Date: Thursday, 16 April 2020

Zeolites are extensively used in industrial adsorption applications for drying and purifying of gases, removal of volatile organic compounds (VOCs) as well as adsorption separations processes. Zeolites can be also used for removal of carbon dioxide emitted into the atmosphere causing abnormal climate changes. One of the methods to reduce CO2 levels in atmosphere is physical adsorption offering low energy consumption, fast adsorption rates, robust regeneration and stable performance. To understand the adsorption properties of zeolites, it is essential to study not only single component adsorption, for instance, CO2 or H2O but also the competitive co-adsorption behaviour of CO2 with H2O.

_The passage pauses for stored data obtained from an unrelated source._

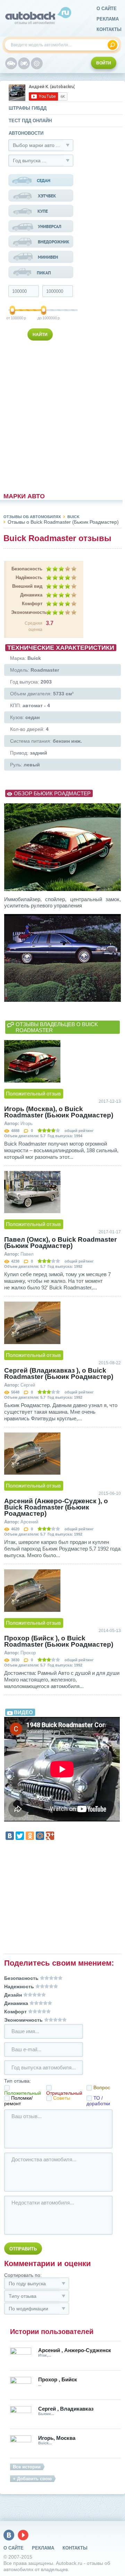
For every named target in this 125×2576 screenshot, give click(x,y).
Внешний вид (27, 586)
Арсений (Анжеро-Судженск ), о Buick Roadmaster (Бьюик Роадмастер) (56, 1507)
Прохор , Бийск (57, 2379)
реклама (108, 19)
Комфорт (32, 603)
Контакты (109, 29)
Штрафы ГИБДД (28, 108)
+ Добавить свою (32, 2478)
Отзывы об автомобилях (32, 517)
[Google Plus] (50, 1836)
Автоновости (26, 133)
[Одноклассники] (30, 1836)
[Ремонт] (37, 63)
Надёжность (29, 577)
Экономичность (26, 612)
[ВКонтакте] (10, 1836)
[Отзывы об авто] (11, 63)
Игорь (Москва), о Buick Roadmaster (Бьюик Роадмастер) (58, 1112)
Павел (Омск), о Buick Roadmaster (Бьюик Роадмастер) (60, 1242)
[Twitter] (20, 1836)
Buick (73, 517)
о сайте (107, 8)
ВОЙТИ (103, 63)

Another important parameter to consider is the heat released by the adsorption process, because it will influence the overall process in terms of the cost of energy that is required to control a column temperature, a change in adsorption equilibrium to lower adsorption capacity and the energy cost of desorption during adsorbent regeneration. The heat evolved by adsorption can be described as a differential heat of adsorption which is defined in thermodynamic models as the isosteric heat qst, which is the heat released by the transfer of gas at fixed adsorbate loading at a certain temperature and pressure. The isosteric heat of adsorption can be obtained from adsorption isotherms measured in a narrow temperature range via Clausius-Clapeyron equation.

In this webinar, we want to highlight Gravimetric Dynamic Vacuum Vapor Sorption Analyzer (DVS Vacuum) that is employed to measure water adsorption/desorption isotherms in a broad temperature range to calculate the isosteric heat of adsorption as well as competitive co-adsorption of CO2 with H2O.



Dr. Vladimir Martis is the DVS Product Manager for Porous Materials and Vacuum Product Specialist at Surface Measurement Systems. He received his Master’s degree in Materials Engineering from Trencin University of Alexander Dubcek, Slovakia in 2004. He received his engineering doctorate degree (EngD) in Molecular Modelling and Materials Simulation from Chemistry department, University College London in 2012. The thesis title: “Synchrotron radiation studies of multicomponent metal oxides.”

Since joining SMS in 2013, he has continued working on the development of advanced in-situ experimental surface science techniques using molecules as probes instead of X-rays for studying catalysts, zeolites, MOFs, polymers, freeze and spray dried materials, composites and glasses under relevant industrial conditions. Vladimir has authored several papers in peer-reviewed journals and presented at several international conferences.